Extract provided
※ ※ ※

Travel weather gets tricky as many return home from Thanksgiving


People returning home from Thanksgiving festivities may encounter travel delays as a series of storms crisscross the country.

A strengthening cold front, followed by another fast-moving system, will impact many from the Plains to the Midwest, and even the Northeast.

The second storm could bring the first measurable snowfall of the season to many cities on the East Coast.

Rain, wind, and snow are all possible across the Northeast on Friday. However, major coastal cities along the I-95 corridor will see mainly rain.

Millions will still be impacted by snow across interior sections of New England through Friday, which is expected to clear out by Saturday morning.

Rain will impact much of the east coast on Friday as a strong cold front moves through.

Bur windy conditions will remain, with gusts potentially up to 55 mph for parts of the Northeast.

“Right now, we are looking at sustained winds at 15 to 25 mph, with gusts of 25 to 35 mph,” says the National Weather Service (NWS) office in New York City.

Wind is one of the main causes of travel delays in the late autumn and winter months, and this weekend will be no exception.

We could see airport delays on Friday due to wind and a few delays due to snow and de-icing in New England.

※ ※ ※

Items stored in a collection

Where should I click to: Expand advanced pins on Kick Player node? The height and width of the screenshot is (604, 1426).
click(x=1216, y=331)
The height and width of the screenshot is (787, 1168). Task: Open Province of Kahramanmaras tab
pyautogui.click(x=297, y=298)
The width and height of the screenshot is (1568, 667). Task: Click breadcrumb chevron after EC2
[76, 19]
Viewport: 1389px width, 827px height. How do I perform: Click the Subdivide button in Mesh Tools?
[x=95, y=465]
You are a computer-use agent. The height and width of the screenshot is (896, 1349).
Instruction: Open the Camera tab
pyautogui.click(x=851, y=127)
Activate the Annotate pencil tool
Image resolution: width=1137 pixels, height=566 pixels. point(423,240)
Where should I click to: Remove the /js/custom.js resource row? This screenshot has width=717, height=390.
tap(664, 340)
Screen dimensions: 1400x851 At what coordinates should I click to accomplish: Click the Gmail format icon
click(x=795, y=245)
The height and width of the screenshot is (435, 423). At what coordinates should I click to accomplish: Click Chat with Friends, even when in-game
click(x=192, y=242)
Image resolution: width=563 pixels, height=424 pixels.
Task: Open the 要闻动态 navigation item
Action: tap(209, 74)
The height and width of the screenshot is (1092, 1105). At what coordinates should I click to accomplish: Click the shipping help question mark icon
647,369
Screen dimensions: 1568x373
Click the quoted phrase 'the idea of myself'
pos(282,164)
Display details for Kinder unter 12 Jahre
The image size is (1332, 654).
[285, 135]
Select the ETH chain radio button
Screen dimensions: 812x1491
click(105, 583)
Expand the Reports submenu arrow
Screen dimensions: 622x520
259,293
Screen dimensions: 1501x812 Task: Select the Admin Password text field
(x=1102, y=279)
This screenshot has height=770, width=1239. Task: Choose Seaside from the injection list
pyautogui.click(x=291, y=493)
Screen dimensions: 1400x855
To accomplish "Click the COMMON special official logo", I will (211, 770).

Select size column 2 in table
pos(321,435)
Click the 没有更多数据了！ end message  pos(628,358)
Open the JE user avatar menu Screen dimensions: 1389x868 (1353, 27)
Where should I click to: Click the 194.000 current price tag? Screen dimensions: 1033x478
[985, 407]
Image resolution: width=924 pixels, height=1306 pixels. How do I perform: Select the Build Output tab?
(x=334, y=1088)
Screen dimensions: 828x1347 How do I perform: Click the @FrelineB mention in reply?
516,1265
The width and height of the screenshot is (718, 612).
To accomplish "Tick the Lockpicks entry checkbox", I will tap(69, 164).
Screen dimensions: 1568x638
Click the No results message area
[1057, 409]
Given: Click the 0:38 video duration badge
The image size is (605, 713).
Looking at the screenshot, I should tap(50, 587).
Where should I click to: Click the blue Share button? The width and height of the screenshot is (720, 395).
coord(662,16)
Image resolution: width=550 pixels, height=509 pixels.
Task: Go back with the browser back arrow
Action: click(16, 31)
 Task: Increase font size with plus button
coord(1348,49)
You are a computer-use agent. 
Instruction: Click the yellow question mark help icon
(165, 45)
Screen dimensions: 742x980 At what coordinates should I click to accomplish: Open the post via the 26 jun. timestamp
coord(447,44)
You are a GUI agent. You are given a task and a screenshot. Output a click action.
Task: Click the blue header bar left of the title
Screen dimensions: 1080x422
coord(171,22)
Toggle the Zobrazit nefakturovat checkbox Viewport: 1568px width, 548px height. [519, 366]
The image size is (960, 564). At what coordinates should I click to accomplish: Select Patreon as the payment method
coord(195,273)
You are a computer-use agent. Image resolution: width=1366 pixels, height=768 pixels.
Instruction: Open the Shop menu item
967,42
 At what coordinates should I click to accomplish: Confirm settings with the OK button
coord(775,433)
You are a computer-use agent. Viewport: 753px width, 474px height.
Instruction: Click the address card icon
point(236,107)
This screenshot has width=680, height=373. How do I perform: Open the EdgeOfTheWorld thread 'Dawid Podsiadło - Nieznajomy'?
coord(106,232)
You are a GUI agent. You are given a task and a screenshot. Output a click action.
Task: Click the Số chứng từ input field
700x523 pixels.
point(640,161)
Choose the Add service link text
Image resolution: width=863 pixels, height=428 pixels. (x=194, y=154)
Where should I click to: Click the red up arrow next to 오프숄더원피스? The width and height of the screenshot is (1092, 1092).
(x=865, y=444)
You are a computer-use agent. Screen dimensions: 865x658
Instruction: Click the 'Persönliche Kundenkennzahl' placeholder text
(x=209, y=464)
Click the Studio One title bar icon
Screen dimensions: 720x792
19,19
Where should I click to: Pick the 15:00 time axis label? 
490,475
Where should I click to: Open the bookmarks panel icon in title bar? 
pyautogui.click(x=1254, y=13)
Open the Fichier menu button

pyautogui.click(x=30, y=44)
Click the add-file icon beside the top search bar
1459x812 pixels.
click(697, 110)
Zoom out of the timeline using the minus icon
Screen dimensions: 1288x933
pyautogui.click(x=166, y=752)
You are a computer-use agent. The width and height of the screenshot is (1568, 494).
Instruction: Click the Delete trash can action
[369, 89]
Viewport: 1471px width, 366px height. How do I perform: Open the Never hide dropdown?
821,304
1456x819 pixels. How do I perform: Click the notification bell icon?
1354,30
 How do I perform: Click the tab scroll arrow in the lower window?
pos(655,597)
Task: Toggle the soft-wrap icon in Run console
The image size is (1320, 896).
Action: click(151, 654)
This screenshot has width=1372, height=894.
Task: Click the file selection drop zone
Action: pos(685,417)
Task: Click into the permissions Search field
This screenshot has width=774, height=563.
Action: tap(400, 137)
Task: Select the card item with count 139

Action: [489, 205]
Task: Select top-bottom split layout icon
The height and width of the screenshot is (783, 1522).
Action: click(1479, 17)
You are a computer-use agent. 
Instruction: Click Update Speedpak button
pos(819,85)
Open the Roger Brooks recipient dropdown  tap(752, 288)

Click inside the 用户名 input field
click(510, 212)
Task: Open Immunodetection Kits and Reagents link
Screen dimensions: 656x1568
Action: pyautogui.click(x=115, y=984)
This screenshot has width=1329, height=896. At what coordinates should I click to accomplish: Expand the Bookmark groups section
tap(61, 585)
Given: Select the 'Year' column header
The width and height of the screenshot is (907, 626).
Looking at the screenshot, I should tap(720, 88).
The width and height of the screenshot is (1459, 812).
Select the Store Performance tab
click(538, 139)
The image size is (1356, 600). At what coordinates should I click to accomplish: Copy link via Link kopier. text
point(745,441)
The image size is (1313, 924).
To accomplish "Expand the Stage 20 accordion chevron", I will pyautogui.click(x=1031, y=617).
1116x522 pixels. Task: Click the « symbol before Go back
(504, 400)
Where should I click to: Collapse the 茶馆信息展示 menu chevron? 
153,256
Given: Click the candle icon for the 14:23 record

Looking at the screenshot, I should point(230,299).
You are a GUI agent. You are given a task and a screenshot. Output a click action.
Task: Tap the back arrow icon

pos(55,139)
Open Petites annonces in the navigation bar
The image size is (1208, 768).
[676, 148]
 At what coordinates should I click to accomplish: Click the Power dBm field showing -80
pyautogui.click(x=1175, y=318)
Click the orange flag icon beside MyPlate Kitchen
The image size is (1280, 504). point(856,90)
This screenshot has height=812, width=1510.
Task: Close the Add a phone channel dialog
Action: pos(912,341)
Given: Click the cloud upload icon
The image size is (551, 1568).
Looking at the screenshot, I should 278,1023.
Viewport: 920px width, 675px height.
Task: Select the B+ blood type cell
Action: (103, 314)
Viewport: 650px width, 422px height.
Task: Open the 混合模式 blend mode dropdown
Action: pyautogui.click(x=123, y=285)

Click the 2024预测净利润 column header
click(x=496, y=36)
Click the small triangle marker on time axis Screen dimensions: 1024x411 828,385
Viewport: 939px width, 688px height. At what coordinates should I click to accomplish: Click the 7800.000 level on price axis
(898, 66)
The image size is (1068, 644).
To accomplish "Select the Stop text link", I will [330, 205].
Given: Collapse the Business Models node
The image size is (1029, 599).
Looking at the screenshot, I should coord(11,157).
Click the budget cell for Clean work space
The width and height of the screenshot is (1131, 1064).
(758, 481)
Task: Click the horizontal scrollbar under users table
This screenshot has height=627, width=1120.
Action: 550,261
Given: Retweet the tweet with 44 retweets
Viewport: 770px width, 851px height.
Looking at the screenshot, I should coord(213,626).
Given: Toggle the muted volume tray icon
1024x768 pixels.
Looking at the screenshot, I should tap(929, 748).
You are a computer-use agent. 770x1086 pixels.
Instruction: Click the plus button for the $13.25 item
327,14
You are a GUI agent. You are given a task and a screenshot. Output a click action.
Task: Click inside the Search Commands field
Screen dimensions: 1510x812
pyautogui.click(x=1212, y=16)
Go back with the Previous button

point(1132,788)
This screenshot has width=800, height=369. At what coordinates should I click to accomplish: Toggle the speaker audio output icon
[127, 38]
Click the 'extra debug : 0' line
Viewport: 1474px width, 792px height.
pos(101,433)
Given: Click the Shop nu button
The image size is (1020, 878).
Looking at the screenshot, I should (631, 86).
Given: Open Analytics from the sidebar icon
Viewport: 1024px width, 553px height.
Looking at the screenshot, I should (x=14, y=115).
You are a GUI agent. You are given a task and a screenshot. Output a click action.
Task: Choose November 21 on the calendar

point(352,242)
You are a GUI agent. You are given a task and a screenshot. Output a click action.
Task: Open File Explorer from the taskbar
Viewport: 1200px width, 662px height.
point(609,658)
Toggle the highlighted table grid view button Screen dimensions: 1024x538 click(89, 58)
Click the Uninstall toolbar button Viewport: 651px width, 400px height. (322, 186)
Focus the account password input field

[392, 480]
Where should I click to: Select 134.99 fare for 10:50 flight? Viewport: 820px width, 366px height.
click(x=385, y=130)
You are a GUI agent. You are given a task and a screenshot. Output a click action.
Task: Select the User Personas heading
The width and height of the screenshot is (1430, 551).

※ ※ ※

Exercise requirements
A. Render the records starting at the line containing "Where should I click to: Click the 194.000" and ending at the line containing "(x=334, y=1088)" as a Markdown table with the columns "Row" and "Line", leaving out any blank lines.
B. Extend the article on travel weather after Thanksgiving, starting from where it stops.
The article and the records have no connection to each other.

Outputs by task
A.
| Row | Line |
|---|---|
| 1 | Where should I click to: Click the 194.000 current price tag? Screen dimensions: 1033x478 |
| 2 | [985, 407] |
| 3 | Image resolution: width=924 pixels, height=1306 pixels. How do I perform: Select the Build Output tab? |
| 4 | (x=334, y=1088) |

B.
Cold temperatures will follow, impacting the vast majority of the eastern half of the country.

From Texas to Maine, temperatures will be anywhere from 5 to 15 degrees below normal on Friday and Saturday.

Morning low temperatures forecast for the next four days.

The Pacific Northwest will also be at risk for travel delays through Friday, with another atmospheric river event getting set to impact the area.

Heavy coastal rainfall and mountain snowfall are expected through Friday with a slight break in the evening hours.

Saturday’s weather travel hot spots

Major cities on the East Coast are off the hook Saturday, but parts of northern New England can still see snowfall.

Wind gusts are likely to reach 40 mph, but Saturday still looks like the better travel day in this region.

The central US will experience winds gusting up to 55 mph in some locations.

Cities like Minneapolis could see an excess of flight delays, as the winds strengthen during peak volume hours.

In addition, these winds whipping across the Great Lakes will likely force lake-effect snow into the weekend.

Sunday’s weather travel hot spots

By Sunday, a quick-moving storm system could bring a brief shot of snow to the Midwest and Great Lakes.

The snow could reach the Washington, DC, area late in the weekend, impacting flights as well as road travelers.

Some computer models are hinting at the possibility of the storm system intensifying off the mid-Atlantic coast.

Rain and snow accumulation forecast for this weekend.

If this scenario plays out, snow would develop in eastern Pennsylvania, reaching Philadelphia and possibly farther north into New York City.

Of course, the timing and exact locations that will see snow will change in the coming days, but it bears watching as we get closer to the end of the week.

In the Northwest, another system pushes through with more rainfall over the weekend.

Washington town sees 75% of homes damaged by floodwaters
This will add to the impressive rainfall totals that the region has seen in the month of November.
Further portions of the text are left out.